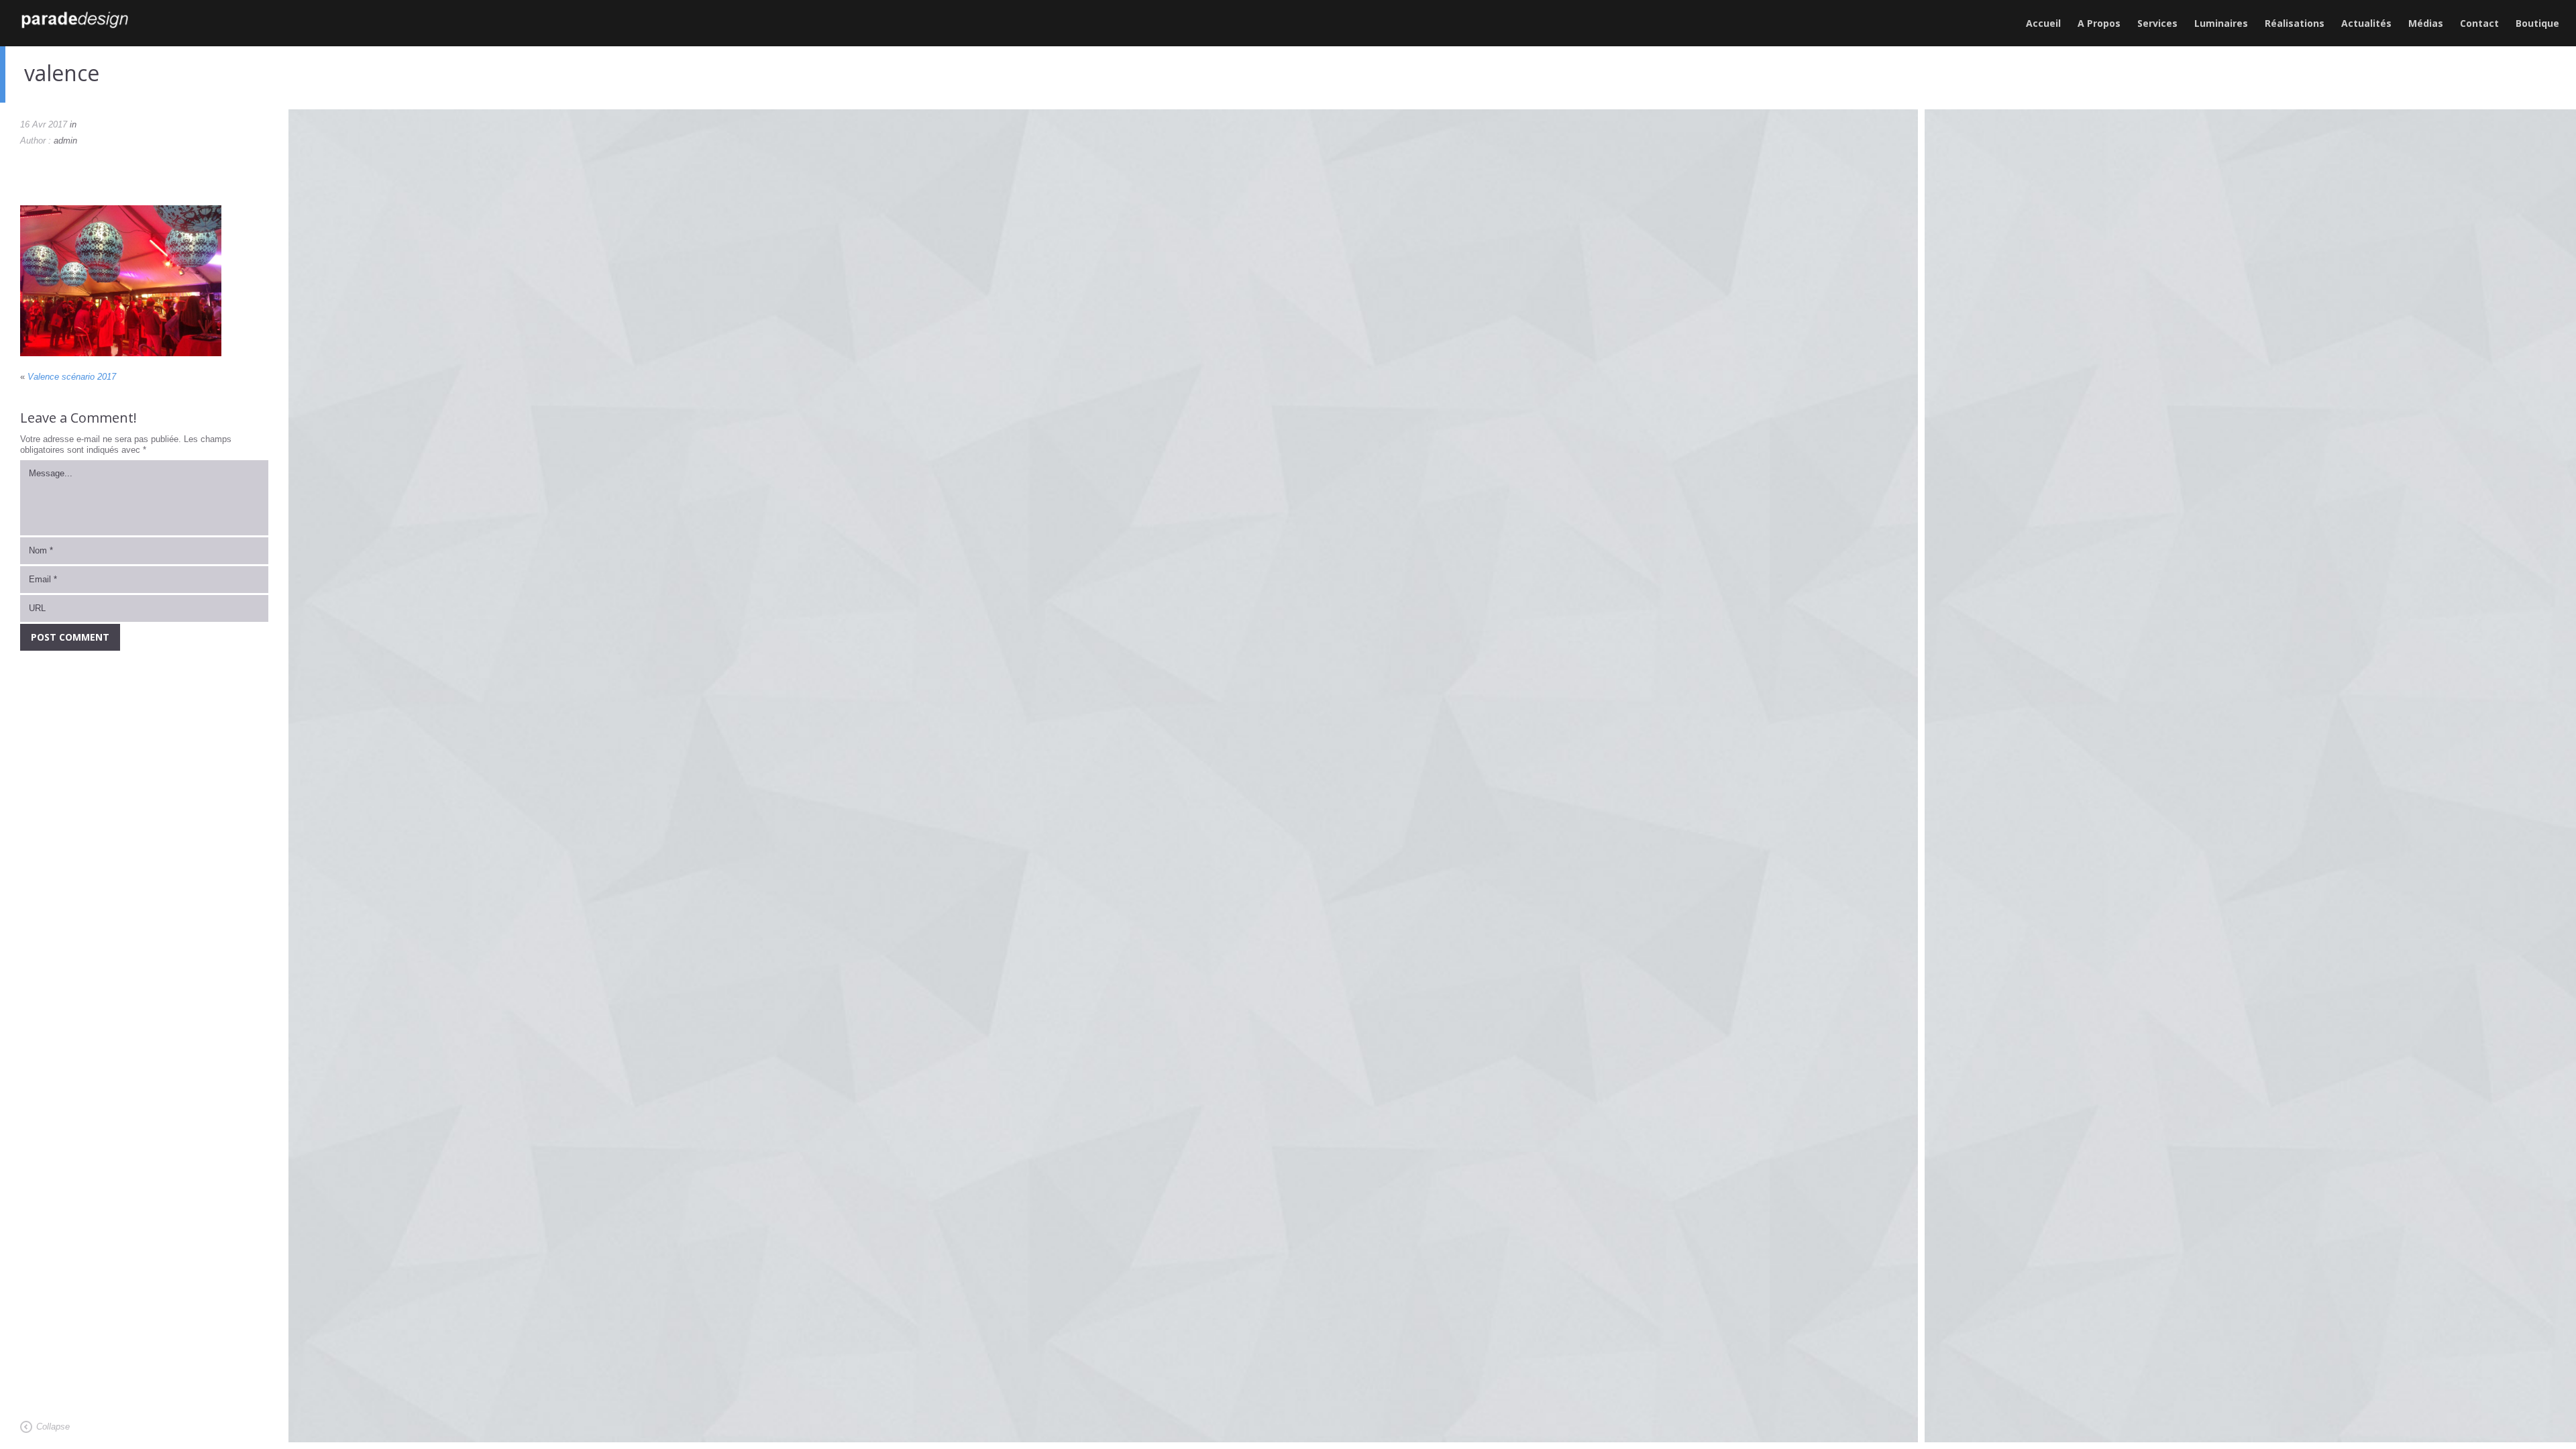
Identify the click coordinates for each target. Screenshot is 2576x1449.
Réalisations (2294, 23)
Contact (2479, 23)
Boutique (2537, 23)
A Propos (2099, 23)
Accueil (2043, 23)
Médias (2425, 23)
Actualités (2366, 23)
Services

*****

**REQUIRED ACTION**
Leave the pictures behind and repeat each entry exactly.

**REPLY TO THE EXERCISE**
Identify the click coordinates for each target. Screenshot is 2576x1449.
Réalisations (2294, 23)
Contact (2479, 23)
Boutique (2537, 23)
A Propos (2099, 23)
Accueil (2043, 23)
Médias (2425, 23)
Actualités (2366, 23)
Services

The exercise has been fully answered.